- Activity -
Reproduce the entries so that every line matches the original exactly.

[Saved data entries]

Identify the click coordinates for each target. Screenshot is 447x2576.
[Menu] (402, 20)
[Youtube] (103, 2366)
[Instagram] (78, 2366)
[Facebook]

- Exercise answer -
Identify the click coordinates for each target. Screenshot is 447x2576.
[Menu] (402, 20)
[Youtube] (103, 2366)
[Instagram] (78, 2366)
[Facebook]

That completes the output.